THE bridge that spans the River Drina’s lusty current at Visegrad is a Bosnian emblem. Bridge on the Drina is the title of a great work of literature by the country’s most celebrated author, Ivo Andric, a Nobel prize winner.

In Andric’s book, the bridge is at once backdrop and silent witness to Bosnia’s history.

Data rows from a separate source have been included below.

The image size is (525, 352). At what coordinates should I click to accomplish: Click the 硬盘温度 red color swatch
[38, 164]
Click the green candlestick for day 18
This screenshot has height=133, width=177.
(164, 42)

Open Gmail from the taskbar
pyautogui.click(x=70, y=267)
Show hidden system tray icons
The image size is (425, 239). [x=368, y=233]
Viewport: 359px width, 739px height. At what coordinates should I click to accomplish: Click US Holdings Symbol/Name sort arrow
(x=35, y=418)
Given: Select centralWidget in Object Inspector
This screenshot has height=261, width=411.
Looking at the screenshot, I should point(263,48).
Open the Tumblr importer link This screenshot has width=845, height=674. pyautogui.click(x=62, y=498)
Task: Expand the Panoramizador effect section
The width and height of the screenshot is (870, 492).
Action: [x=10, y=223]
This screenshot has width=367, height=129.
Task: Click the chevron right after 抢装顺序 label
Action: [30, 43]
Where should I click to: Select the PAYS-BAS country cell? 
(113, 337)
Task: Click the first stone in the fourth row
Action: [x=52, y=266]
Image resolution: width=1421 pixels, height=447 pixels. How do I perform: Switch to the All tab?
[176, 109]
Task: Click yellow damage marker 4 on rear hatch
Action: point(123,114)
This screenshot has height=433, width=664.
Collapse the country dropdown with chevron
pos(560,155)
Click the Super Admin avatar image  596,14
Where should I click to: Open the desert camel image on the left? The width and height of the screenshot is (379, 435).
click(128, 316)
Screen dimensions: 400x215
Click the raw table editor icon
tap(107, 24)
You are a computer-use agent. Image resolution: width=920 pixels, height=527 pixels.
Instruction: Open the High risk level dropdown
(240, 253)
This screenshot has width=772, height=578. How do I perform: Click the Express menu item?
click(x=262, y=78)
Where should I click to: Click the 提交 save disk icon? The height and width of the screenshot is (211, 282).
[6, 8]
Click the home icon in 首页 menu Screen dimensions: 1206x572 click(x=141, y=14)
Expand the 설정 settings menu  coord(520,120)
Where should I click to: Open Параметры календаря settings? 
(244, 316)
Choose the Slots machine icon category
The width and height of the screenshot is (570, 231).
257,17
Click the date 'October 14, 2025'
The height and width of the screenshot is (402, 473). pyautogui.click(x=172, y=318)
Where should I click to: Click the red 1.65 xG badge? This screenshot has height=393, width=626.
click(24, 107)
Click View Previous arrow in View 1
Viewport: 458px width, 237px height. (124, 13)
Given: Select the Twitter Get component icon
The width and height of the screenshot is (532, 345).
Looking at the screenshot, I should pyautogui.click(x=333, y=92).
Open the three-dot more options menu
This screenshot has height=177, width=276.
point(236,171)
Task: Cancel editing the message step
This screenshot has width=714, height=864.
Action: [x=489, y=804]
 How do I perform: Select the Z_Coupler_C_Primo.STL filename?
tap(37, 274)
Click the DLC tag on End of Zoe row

It is a mighty and glorious structure spanning the river at a point where savage, precipitous rocks briefly part, giving way to a verdant valley. The water flowing through its elegant arches is a luminous blend of turquoise and jade. The bridge was built, as the carved inscription proudly declares, in 1571 by order of the Ottoman Grand Vezir Mehmet Pasha, of robust pumice stone hewn by Rade the Mason. “Of all the things that life drives man to shape and build,” wrote Andric, “none, I think, is as precious as bridges . . . They serve no arcane or evil purpose.”

Andric, who died in 1975, once complained that a house newly built in Visegrad obscured the view of the bridge from his home. The picture postcard above depicts Visegrad in peace time. Had the author lived into the 1990s, he might have been grateful for the obstruction. For in the hidden history of Bosnia’s war, the Bridge on the Drina was bloodily defiled.

It was turned into a slaughterhouse – a place of serial public execution – by a man we now reveal as one of the most brutal mass killers of the war. Virtually unknown, not indicted by the war crimes tribunal, this monster turned the Drina red with the blood of hundreds – maybe thousands – of Muslims murdered on the bridge, whose corpses the bold current swept downriver.

A few of the bodies were rescued from the waters by a teenager, whose quiet testimony begins the unveiling of butchery at the bridge.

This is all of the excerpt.